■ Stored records

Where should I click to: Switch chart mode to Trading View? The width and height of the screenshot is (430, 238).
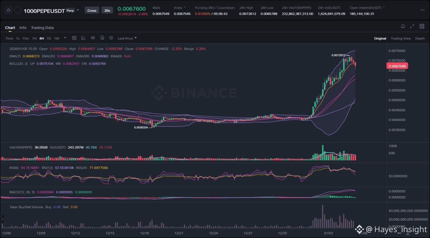pyautogui.click(x=400, y=39)
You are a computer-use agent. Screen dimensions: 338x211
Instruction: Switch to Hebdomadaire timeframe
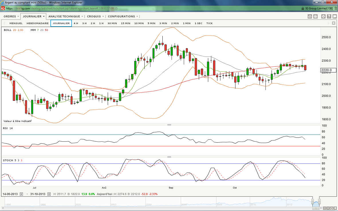(x=38, y=23)
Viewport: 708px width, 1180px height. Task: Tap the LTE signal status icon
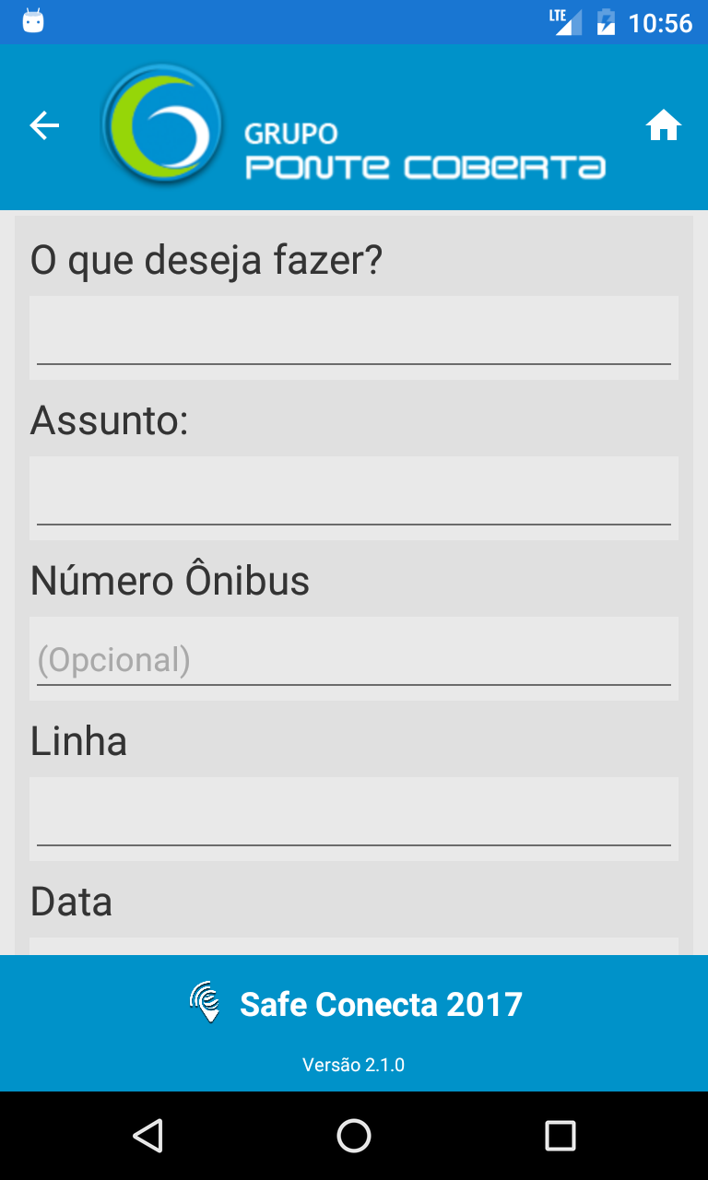pos(566,21)
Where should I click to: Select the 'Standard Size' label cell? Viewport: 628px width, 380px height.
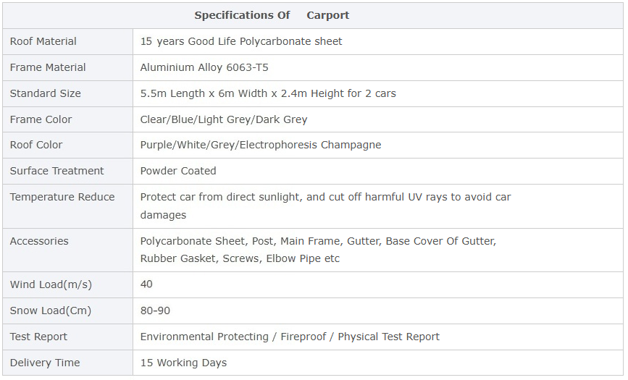(46, 93)
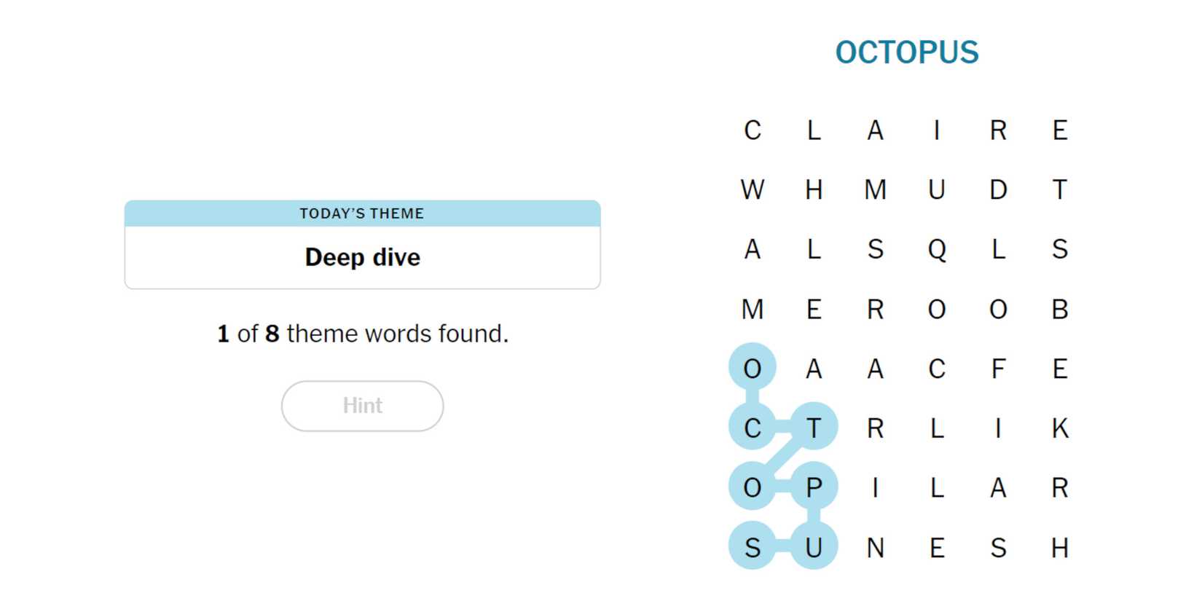Select the letter C in the top-left corner

point(753,130)
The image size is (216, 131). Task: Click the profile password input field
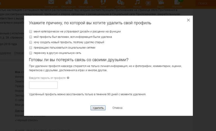coord(43,85)
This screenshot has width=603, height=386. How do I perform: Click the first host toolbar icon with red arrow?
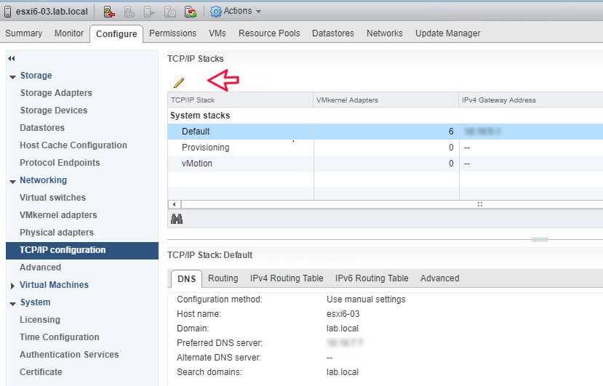108,12
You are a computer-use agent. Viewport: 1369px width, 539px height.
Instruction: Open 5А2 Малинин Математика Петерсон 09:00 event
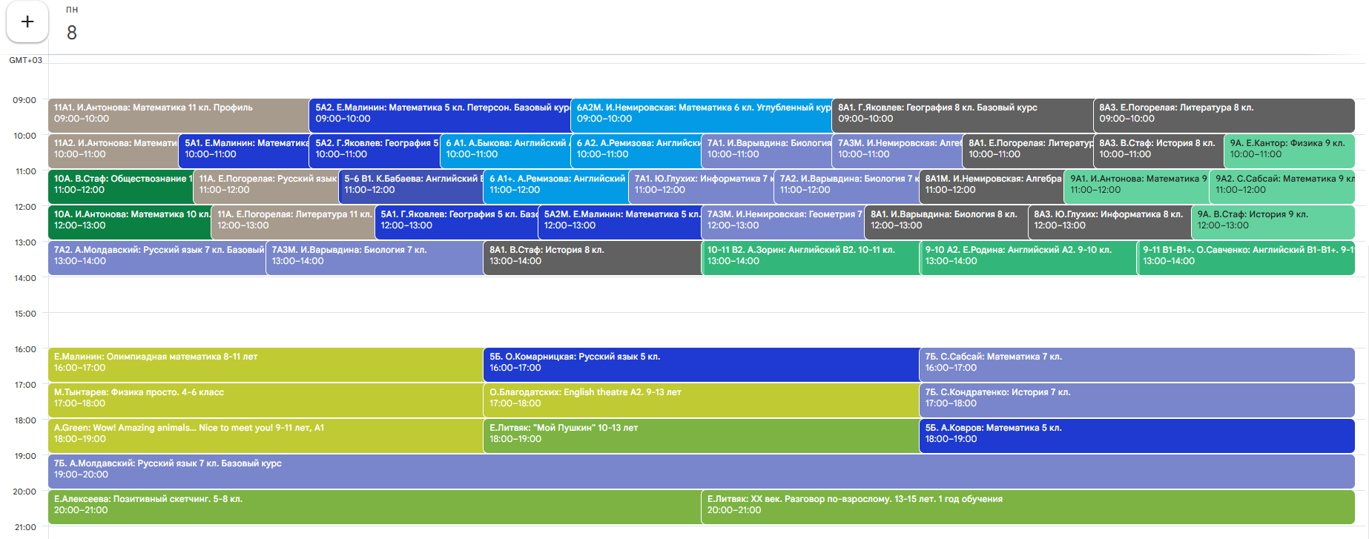coord(440,114)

■ How to complete this task
Each record above should be repeated exactly, please, without pictures.

■ Expected output
Where should I click to: Switch chart mode to Trading View? The width and height of the screenshot is (430, 238).
pyautogui.click(x=400, y=39)
You are a computer-use agent. Screen dimensions: 338x211
Instruction: Switch to Hebdomadaire timeframe
(x=38, y=23)
Viewport: 708px width, 1180px height. Task: Tap the LTE signal status icon
pos(566,21)
Where should I click to: Select the 'Standard Size' label cell? Viewport: 628px width, 380px height.
(46, 93)
Select the letter C in the top-left corner

point(753,130)
The image size is (216, 131). Task: Click the profile password input field
coord(43,85)
This screenshot has width=603, height=386. How do I perform: Click the first host toolbar icon with red arrow?
108,12
You are a computer-use agent. Viewport: 1369px width, 539px height.
Instruction: Open 5А2 Малинин Математика Петерсон 09:00 event
coord(440,114)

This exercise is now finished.